DNS解析,将域名翻译为可由计算机直接读取的IP地址。根据查询对象不同,DNS解析可分为递归解析和迭代解析两种方式。
使用TCP和UDP端口53,在进行区域传输时使用TCP协议,其它时候则使用UDP协议。
DNS的规范规定2种类型的DNS服务器,即主DNS服务器和辅助DNS服务器。在一个区中主DNS服务器从自己本机的数据文件中读取该区的DNS数据信息,而辅助DNS服务器则从区的主DNS服务器中读取该区的DNS数据信息。

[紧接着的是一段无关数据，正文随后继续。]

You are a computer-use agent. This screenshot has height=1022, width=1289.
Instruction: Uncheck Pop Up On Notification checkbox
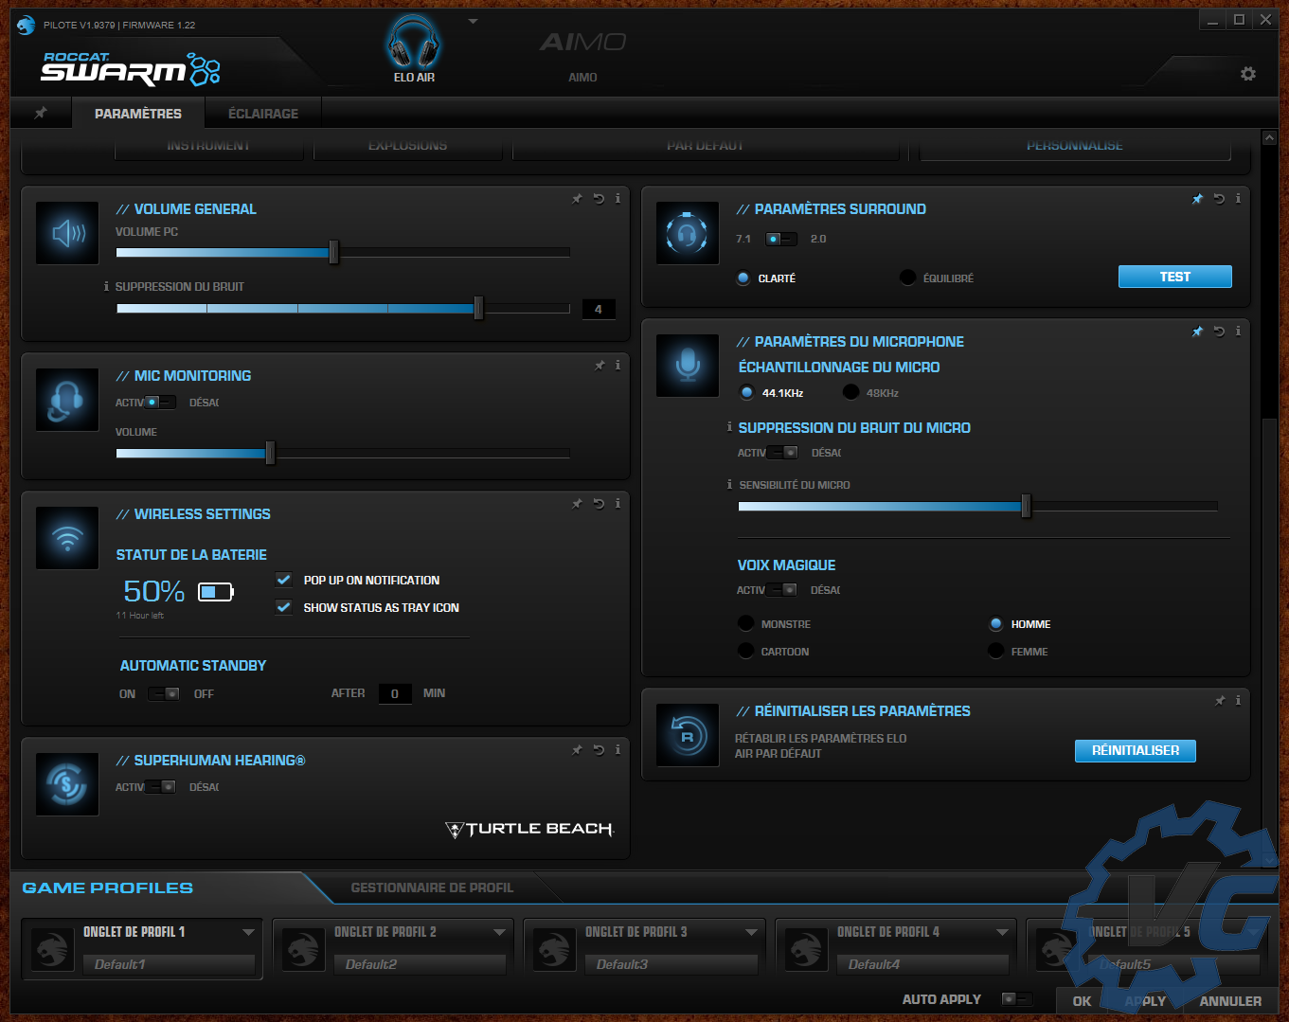click(283, 580)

Zone Transfer:区传送,当一个辅助DNS服务器启动时,它需要与主DNS服务器通信,并加载数据信息。
报文
DNS定义两种报文 :查询报文和响应报文,两者都有12个字节的头和查询问题。
公共DNS服务器
常用的公共DNS服务器
- 谷歌:主DNS:
8.8.8.8,辅DNS:8.8.4.4 - Cloudflare:DNS:
1.1.1.1 - Norton ConnectSafe:主DNS:
199.85.126.10,辅DNS:199.85.127.10 - 114DNS:部署在国内,主DNS
114.114.114.114,辅114.114.115.115 - CNNIC:中国互联网络信息中心推出SDNS,主DNS
1.2.4.8,辅DNS210.2.4.8
域名服务器
有以下几种类型
- 主域名服务器:负责维护一个区域的所有域名信息,是特定的所有信息的权威信息源,数据可以修改
- 辅助域名服务器:当主域名服务器出现故障、关闭或负载过重时,辅助域名服务器作为主域名服务器的备份提供域名解析服务。辅助域名服务器中的区域文件中的数据是从另外的一台主域名服务器中复制过来的,是不可以修改的
- 缓存域名服务器:从某个远程服务器取得每次域名服务器的查询回答,一旦取得一个答案就将它放在高速缓存中,以后查询相同的信息就用高速缓存中的数据回答,缓存域名服务器不是权威的域名服务器,因为它提供的信息都是间接信息
- 转发域名服务器:负责所有非本地域名的本地查询。转发域名服务器接到查询请求后,在其缓存中查找,如找不到就将请求依次转发到指定的域名服务器,直到查找到结果为止,否则返回无法映射的结果。
DNS记录
DNS Record,即由DNS构建起的域名与IP地址之间的对应关系。通过设置不同的解析记录,可以实现对主机名不同的解析效果,从而满足不同场景下的域名解析需求。域名解析记录主要有以下几种类型。
A记录
A(Address)记录是用来指定主机名(或域名)对应的IP地址记录。用户可以将该域名下的网站服务器指向到自己的web server上,同时也可以设置域名的子域名。A记录就是指定域名对应的IP地址。如添加一条A记录将www.google.com的主机指向IP192.168.1.1,那么当你访问www.google.com主机时就会解析到192.168.1.1这个IP上。
CNAME记录
canonical name,通常称别名解析,是主机名到主机名的映射。当需要将域名指向另一个域名,再由另一个域名提供IP地址,就需要添加CNAME记录,最常用到CNAME的场景包括做CDN、企业邮箱、全局流量管理等。与A记录不同的是,CNAME别名记录设置的值不是一个固定的IP,而是主机的别名地址。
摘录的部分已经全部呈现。